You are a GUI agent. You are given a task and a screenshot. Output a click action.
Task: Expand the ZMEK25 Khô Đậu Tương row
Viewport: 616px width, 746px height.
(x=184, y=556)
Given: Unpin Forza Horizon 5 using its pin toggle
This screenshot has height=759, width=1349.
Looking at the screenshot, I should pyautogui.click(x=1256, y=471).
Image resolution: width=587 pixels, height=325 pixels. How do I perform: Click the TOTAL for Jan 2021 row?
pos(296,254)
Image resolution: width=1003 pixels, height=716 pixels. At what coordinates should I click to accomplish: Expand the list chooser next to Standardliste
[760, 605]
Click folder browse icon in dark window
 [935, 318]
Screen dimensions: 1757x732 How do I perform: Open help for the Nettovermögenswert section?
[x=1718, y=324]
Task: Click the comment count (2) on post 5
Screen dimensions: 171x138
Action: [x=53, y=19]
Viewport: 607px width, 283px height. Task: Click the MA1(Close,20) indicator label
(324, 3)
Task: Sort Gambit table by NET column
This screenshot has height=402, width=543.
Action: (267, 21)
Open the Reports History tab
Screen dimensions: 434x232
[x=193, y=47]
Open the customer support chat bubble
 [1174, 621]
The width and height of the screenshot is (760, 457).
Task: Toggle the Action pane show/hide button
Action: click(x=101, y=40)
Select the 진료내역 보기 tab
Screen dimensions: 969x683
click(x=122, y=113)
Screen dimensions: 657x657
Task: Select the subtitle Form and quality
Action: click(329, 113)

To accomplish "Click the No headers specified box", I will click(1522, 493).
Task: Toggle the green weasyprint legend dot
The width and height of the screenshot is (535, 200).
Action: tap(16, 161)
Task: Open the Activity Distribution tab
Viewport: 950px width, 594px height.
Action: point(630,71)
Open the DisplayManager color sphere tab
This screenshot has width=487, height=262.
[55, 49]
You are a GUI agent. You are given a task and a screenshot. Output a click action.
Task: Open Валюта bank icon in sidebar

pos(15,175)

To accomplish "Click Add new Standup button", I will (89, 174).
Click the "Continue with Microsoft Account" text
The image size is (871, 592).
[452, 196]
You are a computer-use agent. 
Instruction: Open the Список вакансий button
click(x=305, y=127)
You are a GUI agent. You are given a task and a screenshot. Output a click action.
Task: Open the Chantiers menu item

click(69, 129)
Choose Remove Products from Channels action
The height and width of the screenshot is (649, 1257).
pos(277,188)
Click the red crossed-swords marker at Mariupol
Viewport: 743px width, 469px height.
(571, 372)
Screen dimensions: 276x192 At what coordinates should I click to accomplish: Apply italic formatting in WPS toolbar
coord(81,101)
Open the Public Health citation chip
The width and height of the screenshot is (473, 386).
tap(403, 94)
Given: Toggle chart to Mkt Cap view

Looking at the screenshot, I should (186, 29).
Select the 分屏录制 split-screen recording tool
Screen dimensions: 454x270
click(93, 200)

--------

Task to complete:
List each row above that contains the word "dimensions", reproducing every such row in full.

Result of this task:
Screen dimensions: 1757x732 How do I perform: Open help for the Nettovermögenswert section?
Screen dimensions: 171x138
Screen dimensions: 434x232
Screen dimensions: 969x683
Screen dimensions: 657x657
Screen dimensions: 276x192 At what coordinates should I click to accomplish: Apply italic formatting in WPS toolbar
Screen dimensions: 454x270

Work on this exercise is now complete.